Cuba Si France Provence a été scandalisée par la façon dont David Pujadas a évoqué, au cours de l'édition de 20h du Journal Télévisé, jeudi 13 février, les événements qui se sont déroulés au Venezuela le 12 février dernier :

« Durcissement du régime au Venezuela. Le successeur d'Hugo Chavez, Nicolas Maduro fait face à des manifestations grandissantes. Hier, des tirs à balles réelles ont été entendus à Caracas et 3 personnes ont été tuées parmi les étudiants et les opposants qui défilaient contre la vie chère, l'insécurité et les pénuries ».

En présentant les choses de cette façon, on entend que la police a tiré sur des manifestants pacifiques. Or, la vérité est totalement différente.

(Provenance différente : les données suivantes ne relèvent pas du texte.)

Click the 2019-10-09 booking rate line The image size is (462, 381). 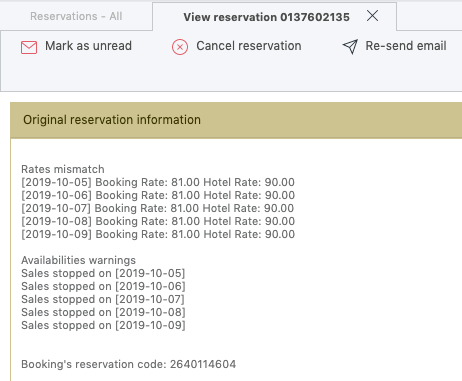(158, 234)
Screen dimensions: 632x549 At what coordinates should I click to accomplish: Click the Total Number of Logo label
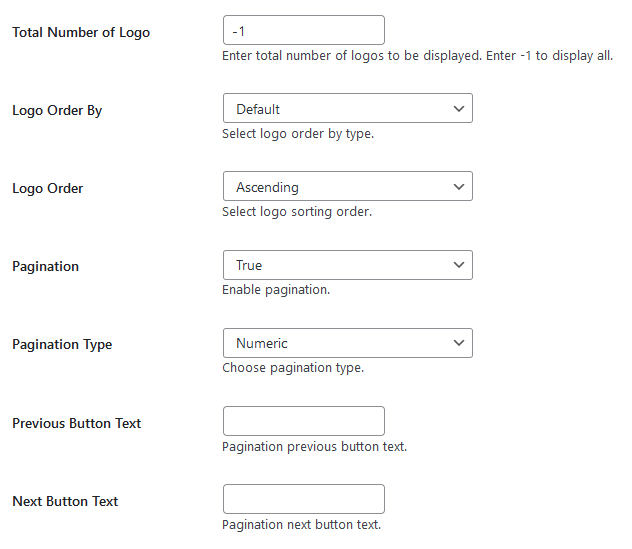[81, 32]
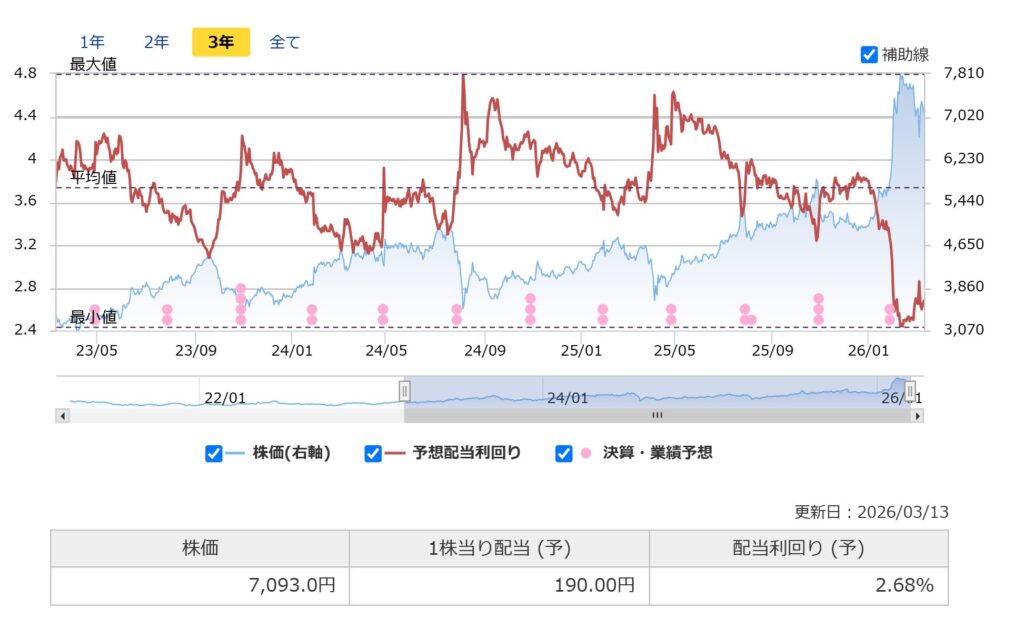1024x618 pixels.
Task: Click the 予想配当利回り legend label
Action: tap(467, 453)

Ces manifestations, qui ont eu lieu dans tout le pays, étaient organisées par des groupes radicaux d'extrême droite et leur but était de générer la violence pour provoquer une situation de chaos qui pourrait justifier une intervention étrangère. C'est une situation que le Venezuela a déjà connue en 2002, lors du coup d'Etat manqué contre le Président Hugo Chavez.

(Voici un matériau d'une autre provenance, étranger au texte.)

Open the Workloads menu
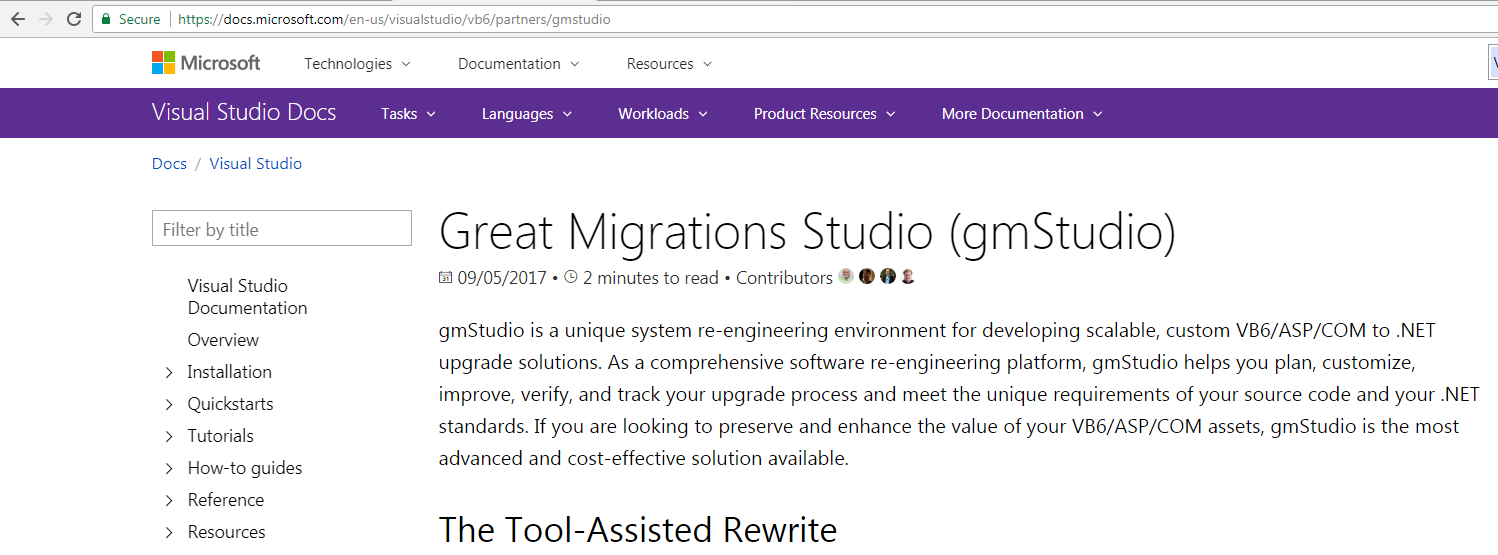The image size is (1498, 555). click(662, 114)
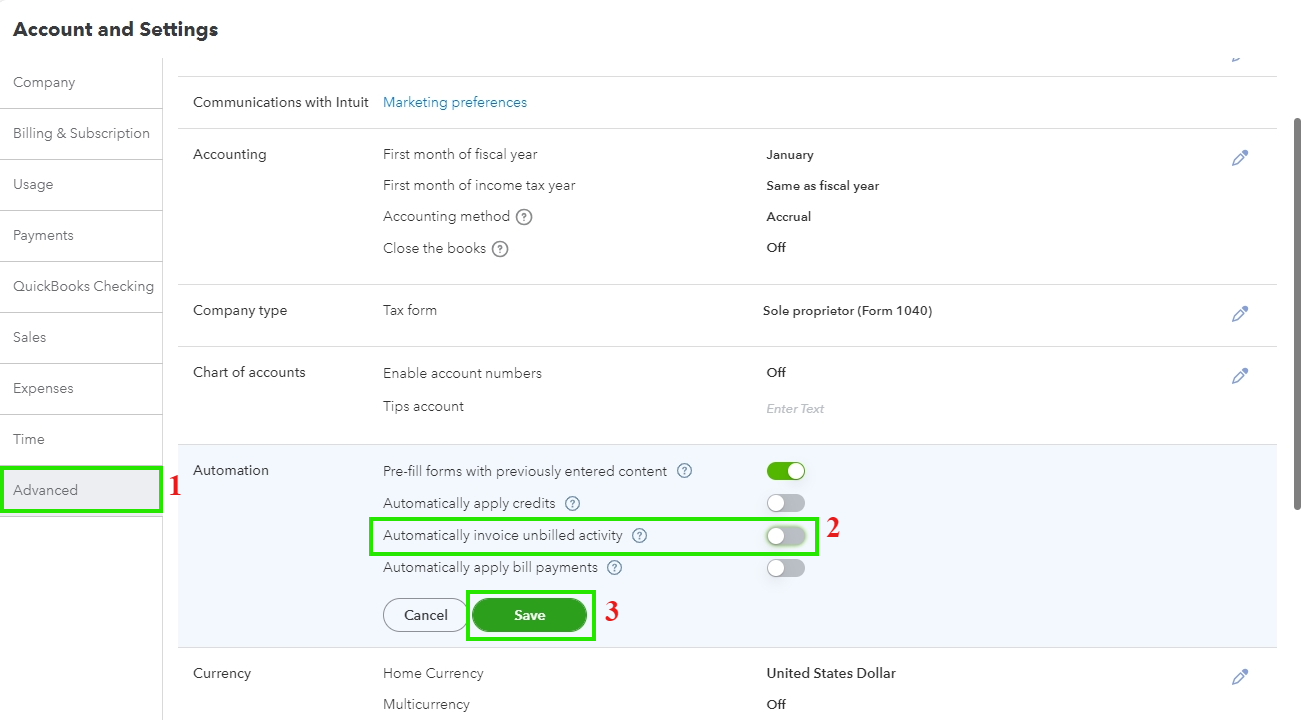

Le Venezuela est actuellement en butte à une guerre économique livrée par les groupes fascistes et les spéculateurs contre lesquels le Gouvernement Bolivarien a pris récemment des mesures fermes pour que les produits soient enfin vendus à la population à leur juste prix. Ces mesures commencent à porter leurs fruits et il n'y a dans le pays, aucune manifestation contre la vie chère.

Quant à l'insécurité, elle est surtout importante dans les états gérés par des gouverneurs d'extrême droite et des mesures ont été également prises récemment par le Gouvernement pour en venir à bout.

En ce qui concerne les « tirs à balles réelles », c'est bien une réalité et ils ont fait 3 morts mais les armes à feu étaient aux mains des groupes de choc et non de la Police. Comme par hasard, Monsieur Pujadas a oublié de le préciser...

Mais ce qui est le plus grave, c'est que les morts ne sont pas des opposants comme il a été dit : Juan Montoya était membre du collectif révolutionnaire 23 Janvier, et Bassil Da Costa, étudiant (mais pas opposant). 17 des blessés sont des fonctionnaires de police ou des militaires, et 49 sont des civils. Il n'y a donc aucune victime dans le camp des « opposants », ou pour mieux dire, des groupes de choc.

Cuba Si France Provence demande à la chaîne qui a diffusé ces contre-vérités un droit de réponse.

Les téléspectateurs français ont le droit de connaître la vérité.